Records for locating words and elements
START

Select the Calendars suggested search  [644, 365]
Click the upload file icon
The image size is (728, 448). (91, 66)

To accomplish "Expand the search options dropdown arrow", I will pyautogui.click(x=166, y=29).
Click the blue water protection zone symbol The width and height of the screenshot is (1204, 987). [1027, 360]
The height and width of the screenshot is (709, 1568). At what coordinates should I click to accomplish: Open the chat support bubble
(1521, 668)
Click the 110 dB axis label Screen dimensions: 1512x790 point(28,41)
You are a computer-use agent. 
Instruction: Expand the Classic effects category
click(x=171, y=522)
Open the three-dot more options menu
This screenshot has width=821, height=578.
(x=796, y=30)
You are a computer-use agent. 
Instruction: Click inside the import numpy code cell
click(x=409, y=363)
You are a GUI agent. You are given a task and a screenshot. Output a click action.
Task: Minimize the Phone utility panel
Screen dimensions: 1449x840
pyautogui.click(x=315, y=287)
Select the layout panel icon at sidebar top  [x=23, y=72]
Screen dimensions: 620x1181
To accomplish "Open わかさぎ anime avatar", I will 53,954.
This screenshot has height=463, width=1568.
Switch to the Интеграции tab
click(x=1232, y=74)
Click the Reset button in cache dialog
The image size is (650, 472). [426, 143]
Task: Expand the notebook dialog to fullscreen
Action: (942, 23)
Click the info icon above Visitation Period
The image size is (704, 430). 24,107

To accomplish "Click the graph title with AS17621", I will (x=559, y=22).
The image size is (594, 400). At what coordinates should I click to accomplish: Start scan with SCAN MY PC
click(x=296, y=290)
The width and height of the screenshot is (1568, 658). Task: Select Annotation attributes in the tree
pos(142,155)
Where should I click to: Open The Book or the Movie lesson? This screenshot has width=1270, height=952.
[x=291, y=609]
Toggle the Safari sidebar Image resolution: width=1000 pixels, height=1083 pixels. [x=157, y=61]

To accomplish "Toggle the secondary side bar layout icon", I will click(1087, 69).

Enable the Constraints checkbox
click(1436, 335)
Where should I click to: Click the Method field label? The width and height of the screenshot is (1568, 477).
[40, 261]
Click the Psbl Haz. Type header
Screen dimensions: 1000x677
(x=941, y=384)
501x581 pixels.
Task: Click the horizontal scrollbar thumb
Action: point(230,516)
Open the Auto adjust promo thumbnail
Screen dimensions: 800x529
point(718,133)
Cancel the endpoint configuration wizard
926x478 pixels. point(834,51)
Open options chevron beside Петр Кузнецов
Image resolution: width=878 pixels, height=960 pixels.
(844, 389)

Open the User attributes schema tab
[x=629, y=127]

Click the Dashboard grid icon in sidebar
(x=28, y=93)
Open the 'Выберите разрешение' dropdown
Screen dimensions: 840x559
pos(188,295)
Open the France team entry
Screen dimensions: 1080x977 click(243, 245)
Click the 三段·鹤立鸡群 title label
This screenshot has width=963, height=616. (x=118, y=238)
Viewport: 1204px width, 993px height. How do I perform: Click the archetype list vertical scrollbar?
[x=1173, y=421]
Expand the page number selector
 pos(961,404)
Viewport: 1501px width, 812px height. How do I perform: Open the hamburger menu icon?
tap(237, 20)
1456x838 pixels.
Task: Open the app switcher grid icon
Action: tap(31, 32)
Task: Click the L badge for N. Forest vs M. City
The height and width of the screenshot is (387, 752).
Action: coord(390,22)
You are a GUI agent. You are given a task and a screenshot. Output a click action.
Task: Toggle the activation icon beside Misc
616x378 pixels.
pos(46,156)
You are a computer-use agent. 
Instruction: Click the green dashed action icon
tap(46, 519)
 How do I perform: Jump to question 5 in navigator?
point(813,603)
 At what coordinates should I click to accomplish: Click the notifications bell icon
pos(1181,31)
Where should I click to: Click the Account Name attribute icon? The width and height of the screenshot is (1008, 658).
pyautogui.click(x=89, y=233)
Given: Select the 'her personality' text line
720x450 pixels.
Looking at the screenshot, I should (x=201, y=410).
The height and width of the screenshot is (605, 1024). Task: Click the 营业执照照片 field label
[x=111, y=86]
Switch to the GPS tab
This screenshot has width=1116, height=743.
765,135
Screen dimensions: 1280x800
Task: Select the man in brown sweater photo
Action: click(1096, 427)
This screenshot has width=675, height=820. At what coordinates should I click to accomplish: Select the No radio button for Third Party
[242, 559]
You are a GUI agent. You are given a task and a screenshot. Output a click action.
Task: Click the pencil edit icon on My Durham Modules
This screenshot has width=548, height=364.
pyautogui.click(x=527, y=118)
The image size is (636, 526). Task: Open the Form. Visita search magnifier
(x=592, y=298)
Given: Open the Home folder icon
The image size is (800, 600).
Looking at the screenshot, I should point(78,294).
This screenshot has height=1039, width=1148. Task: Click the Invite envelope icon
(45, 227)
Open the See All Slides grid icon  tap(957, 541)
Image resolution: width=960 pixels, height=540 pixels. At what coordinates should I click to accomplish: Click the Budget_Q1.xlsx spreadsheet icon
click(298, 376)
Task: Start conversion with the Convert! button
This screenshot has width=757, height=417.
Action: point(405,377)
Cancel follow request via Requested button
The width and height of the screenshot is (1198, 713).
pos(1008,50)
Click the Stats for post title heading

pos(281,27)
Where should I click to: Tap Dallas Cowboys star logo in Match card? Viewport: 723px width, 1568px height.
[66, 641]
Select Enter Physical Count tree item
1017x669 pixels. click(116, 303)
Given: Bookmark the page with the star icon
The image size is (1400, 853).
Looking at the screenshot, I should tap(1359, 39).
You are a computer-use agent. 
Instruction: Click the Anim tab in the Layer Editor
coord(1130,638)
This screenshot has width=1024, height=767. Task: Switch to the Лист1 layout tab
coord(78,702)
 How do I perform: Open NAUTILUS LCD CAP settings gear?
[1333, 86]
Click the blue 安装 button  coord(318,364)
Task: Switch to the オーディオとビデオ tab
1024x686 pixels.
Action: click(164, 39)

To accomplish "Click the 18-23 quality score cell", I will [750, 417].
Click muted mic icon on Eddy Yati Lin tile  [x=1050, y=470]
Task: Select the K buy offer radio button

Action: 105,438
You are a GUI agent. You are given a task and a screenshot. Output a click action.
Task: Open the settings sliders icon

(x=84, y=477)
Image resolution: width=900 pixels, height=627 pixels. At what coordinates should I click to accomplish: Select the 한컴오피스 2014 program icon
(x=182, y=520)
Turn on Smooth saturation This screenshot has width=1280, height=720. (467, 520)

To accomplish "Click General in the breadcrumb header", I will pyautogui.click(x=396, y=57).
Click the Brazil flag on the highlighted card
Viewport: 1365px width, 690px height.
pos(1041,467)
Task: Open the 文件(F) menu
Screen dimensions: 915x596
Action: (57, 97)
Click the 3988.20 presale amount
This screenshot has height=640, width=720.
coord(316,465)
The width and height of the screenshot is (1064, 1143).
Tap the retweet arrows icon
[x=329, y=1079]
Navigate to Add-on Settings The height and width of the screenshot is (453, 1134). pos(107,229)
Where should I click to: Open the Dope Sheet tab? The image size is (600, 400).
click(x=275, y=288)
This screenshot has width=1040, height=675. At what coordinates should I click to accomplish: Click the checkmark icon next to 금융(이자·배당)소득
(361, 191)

END

**The request:**
Display every line above that contains the word "title", copying each of those lines in full.

**Response for this exercise:**
To accomplish "Click the graph title with AS17621", I will (x=559, y=22).
Click the 三段·鹤立鸡群 title label
Click the Stats for post title heading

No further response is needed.